**Short exercise**
Write the lines below out again word for word, leaving out the pictures.
+++
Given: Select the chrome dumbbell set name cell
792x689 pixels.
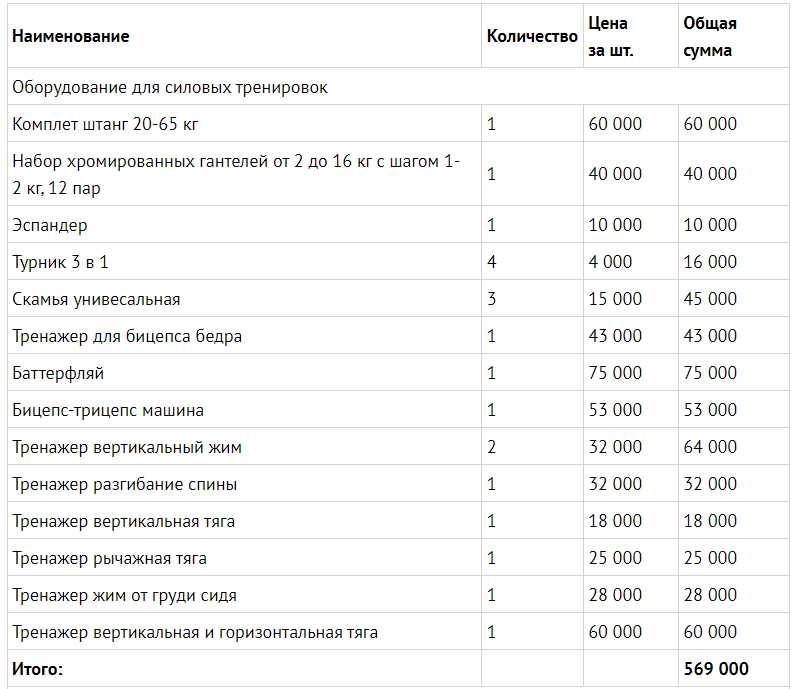Looking at the screenshot, I should point(236,174).
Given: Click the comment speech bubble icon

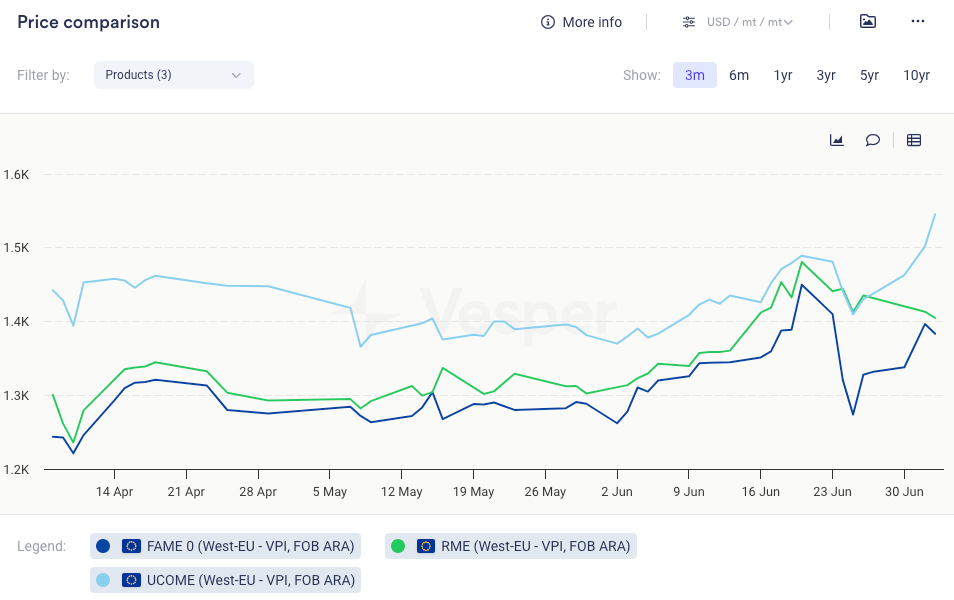Looking at the screenshot, I should click(872, 140).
+++
**Exercise response**
Given: Select the chrome dumbbell set name cell
792x689 pixels.
Looking at the screenshot, I should point(236,174).
Given: Click the comment speech bubble icon

Looking at the screenshot, I should click(872, 140).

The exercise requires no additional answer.